Впрочем, как бы мы ни толковали сцены метаморфоз в этих песнях «Ада» – как описания болезненных состояний, как изображения власти зла в человеке, как блистательные художественные пассажи в удивительном жанре или как все три варианта, слитые воедино, – мы отнюдь не исчерпаем содержания этих сцен и не объясним их мощного воздействия. Мы высвечиваем преображающихся людей и ищем объяснение. Едва анализ завершен, грандиозные сцены вновь отступают в таинственный мрак, среди которого разыгрываются. Они существуют. Являют нам разрушение человеческих форм. Люди переживали такое во все времена. Дантово бахвальство, что он превосходит своих предшественников, небезосновательно. А как насчет тех, кто пришел после него?
III
Бесы и чудовища, исполняющие в Аду службу палачей, – тоже существа, претерпевшие метаморфозу, исключенные из круга братьев и сестер, отринутые родными матерями. На самом деле они разом и палачи, и жертвы – убийцы, что на эшафоте сплавляются в одно с приговоренным к смерти.

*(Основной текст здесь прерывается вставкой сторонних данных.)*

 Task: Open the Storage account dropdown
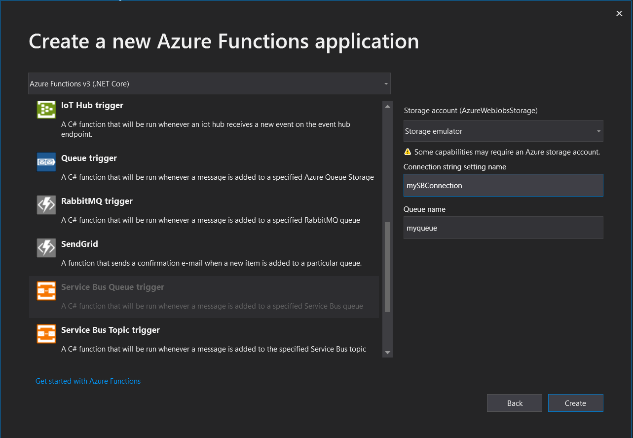pyautogui.click(x=503, y=131)
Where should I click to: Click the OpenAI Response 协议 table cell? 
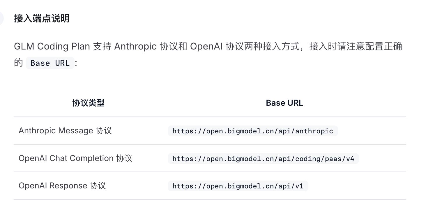62,185
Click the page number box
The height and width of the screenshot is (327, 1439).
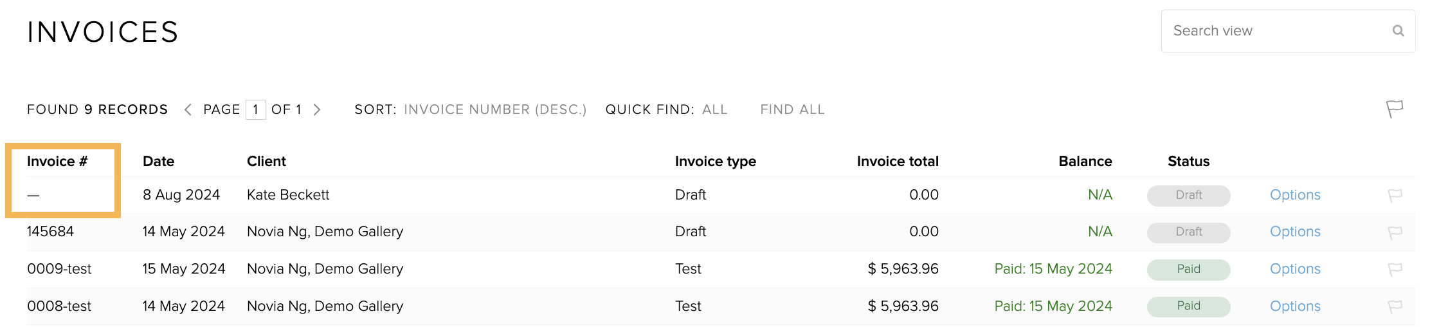click(255, 109)
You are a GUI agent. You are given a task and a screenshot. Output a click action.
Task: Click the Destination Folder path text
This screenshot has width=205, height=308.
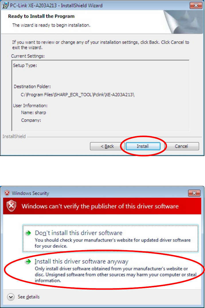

Несколько наиболее эмоциональных сцен «Комедии» показывают нам умирающих демонов. Зверь Плутос, стерегущий четвертый круг Ада, падает наземь, как только Вергилий произносит имя архангела Михаила, – падает резко, в мгновение ока, как падают паруса, когда буря ломает мачту (VII, 13–15). Быкочеловек Минотавр, встретившись с путниками, ведет себя словно бык, который в ту самую секунду, когда получает смертельный удар, рвет аркан и бестолково кидается в разные стороны, потому что не способен управлять своими движениями (XII, 22–25). Тот, кто видел корриду, знает, сколь гениально этот образ передает одиночество, безумную ярость и полную безнадежность.
Безумная ярость демонов объяснима, если принять в расчет их занятия. Данте, странствующий через их царство, знаменует собой вмешательство в их полномочия. Обычно они властны над теми, кто является в Ад. Но перед Данте и Вергилием, которым покровительствуют свыше, вынуждены отступить. Они тюремщики на службе у Люцифера, коменданта, а Данте для них – напоминание, что есть сила и власть выше Люциферовой. Может быть, отчасти их ярость обусловлена сознанием, что сила любви больше силы ненависти? Может быть, при встрече с пилигримом, посланцем Бога, у них пробуждается память о том, что некогда они сами принадлежали миру, который в двойном смысле был миром света? Не пронзил ли палача-Минотавра луч этого мира, как острие шпаги пронзает бычье сердце? Тому, кто находится в мире «Божественной Комедии», вполне естественно ответить на этот вопрос утвердительно.